Over the past five years, the vast majority of councillors have worked together to tackle the challenges faced by Auckland as New Zealand's fastest-growing city, making up over a third of the country's population and economic production.
Councillors active in the Labour, National, Green, and other political parties have put aside political differences to work in the best interests of the city and have served it in a professional and competent manner.
Our key challenge is that for decades, infrastructure growth did not keep up with population growth. In the 10-year Budget updates in 2018 and 2021, we have remedied that, with the latest 10-year Budget putting aside $31.8 billion for capital works. It's a huge amount, and of course, as our assets grow to over $50b in value, that required a growing budget to operate, maintain, renew the assets, and service the interest cost on money borrowed to deliver infrastructure assets that will serve generations of Aucklanders.
We are now issuing more building consents in a year than we were in four years combined at the start of the last decade, and that requires council, the government, and developers to invest in the assets needed to service that growth.
In the last year alone, we have added extra water treatment plants, which have increased Auckland's water supply by a hundred million litres a day, giving our city water supply resilience against climate change-induced drought and the needs of a growing population.
We are spending $1.3b on a Central Interceptor which will cut wastewater overflows by over 80 per cent on the Western Isthmus, and hundreds of millions on separating stormwater from sewage lines which causes overflows every time it rains.
Stormwater improvements like the Awakeri Wetlands in Takanini and Te Auaunga in Mt Roskill are converting drains into attractive streams and parkland areas that better manage flood events.
The Water Quality Targeted Rate helps pay for this.
Tracks in the Waitakere Ranges are being upgraded to help prevent the spread of kauri dieback disease which threatens our iconic trees and makes walking tracks safer and more user-friendly.
The Natural Environment Targeted Rate pays for that and the wiping out of pests like rats, stoats, and possums, to allow our native birdlife to recover.
In transport, major projects like the City Rail Link, the Eastern Busway, the Northern Busway extension, Penlink, and the Glen Innes to Tāmaki Drive shared cycle and walkway are fundamental to addressing traffic congestion and carbon emissions.
The proposed Climate Change Targeted Rate will massively increase the frequency and accessibility of bus travel, progress decarbonisation of the ferry fleet, and plant street and shade trees in areas of our city with low levels of canopy coverage.
Auckland Council is doing this and much more, while maintaining one of the highest credit ratings in New Zealand other than the Government itself, and keeping general rates rises lower than almost every other city in the country. Each year the council gets a clean bill of health from the audit office.

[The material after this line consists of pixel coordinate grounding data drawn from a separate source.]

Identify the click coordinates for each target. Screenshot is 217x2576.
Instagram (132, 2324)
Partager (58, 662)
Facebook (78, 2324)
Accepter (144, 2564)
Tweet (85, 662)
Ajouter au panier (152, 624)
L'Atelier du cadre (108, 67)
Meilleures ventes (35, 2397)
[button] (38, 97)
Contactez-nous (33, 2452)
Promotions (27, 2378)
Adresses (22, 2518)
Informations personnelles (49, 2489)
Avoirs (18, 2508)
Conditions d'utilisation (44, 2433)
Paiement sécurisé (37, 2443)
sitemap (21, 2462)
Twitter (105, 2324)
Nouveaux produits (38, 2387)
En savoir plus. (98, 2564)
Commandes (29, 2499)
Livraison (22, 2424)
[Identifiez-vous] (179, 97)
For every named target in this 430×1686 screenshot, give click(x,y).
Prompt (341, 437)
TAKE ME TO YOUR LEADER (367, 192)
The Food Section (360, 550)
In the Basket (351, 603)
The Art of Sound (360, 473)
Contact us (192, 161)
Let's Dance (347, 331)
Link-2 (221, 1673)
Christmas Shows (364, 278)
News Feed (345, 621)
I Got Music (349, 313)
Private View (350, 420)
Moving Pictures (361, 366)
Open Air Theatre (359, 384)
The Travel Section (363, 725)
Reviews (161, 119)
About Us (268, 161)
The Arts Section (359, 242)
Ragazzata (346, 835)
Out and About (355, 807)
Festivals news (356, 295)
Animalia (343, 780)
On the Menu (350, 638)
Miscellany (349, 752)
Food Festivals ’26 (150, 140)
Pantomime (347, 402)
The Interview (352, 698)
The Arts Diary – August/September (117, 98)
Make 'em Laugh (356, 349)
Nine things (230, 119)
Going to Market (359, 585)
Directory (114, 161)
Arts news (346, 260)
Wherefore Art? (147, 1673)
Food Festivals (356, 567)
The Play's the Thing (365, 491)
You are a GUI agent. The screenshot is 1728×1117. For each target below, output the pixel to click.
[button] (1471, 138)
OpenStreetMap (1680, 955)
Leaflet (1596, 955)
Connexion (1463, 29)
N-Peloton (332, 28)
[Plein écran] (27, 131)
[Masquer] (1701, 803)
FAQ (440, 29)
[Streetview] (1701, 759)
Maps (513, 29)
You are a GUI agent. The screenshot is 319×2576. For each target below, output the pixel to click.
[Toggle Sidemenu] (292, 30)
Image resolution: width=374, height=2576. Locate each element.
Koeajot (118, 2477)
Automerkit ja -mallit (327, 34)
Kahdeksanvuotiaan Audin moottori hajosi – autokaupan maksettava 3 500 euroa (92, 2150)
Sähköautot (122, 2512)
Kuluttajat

And in the past two years, we have maintained progress while dealing with the huge decrease in non-rates revenue caused by Covid-19 and lockdowns. Instead of loading those losses on to increased rates, we've worked hard to find savings and efficiencies, including $120 million dollars found in the last year and an ongoing savings programme of $90m annually.
A few councillors, like Greg Sayers, vote against every revenue measure to give the council the income needed to provide the services and infrastructure Aucklanders need and rely on, but never propose how that critical work could otherwise be done and how it would be paid for.
• Auckland Mayor Phil Goff was invited to respond to a column by councillor Greg Sayers.